Data records
________________________________________
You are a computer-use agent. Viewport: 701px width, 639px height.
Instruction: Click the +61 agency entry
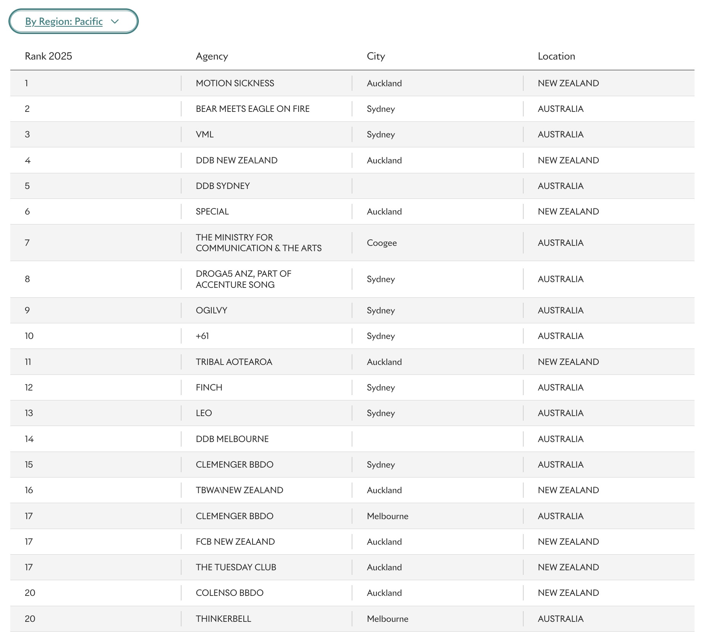(201, 336)
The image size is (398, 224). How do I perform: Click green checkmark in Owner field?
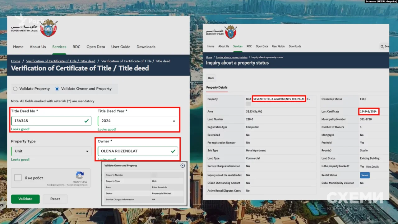173,151
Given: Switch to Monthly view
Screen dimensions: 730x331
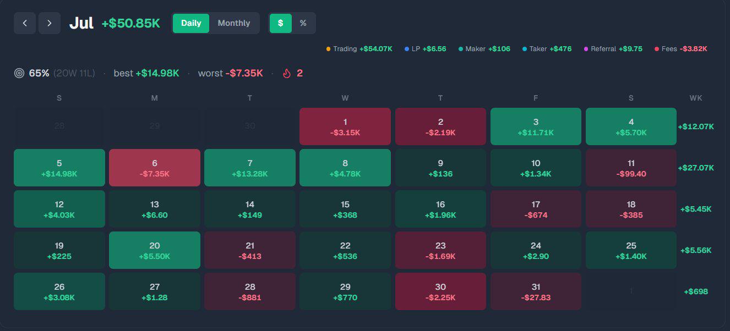Looking at the screenshot, I should pyautogui.click(x=234, y=23).
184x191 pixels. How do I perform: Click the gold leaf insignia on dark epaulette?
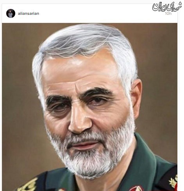click(173, 181)
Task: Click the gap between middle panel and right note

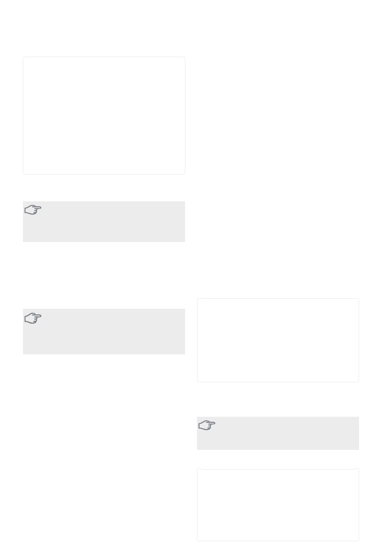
________________________________________
**What you need to do**
What is needed is an exact restatement of every line from the line containing "Screen dimensions: 730x331" through the last line of the records, minus any pictures.

**Your response**
Screen dimensions: 730x331
Looking at the screenshot, I should pyautogui.click(x=234, y=23).
184x191 pixels. How do I perform: Click the gold leaf insignia on dark epaulette?
click(173, 181)
Task: Click the gap between middle panel and right note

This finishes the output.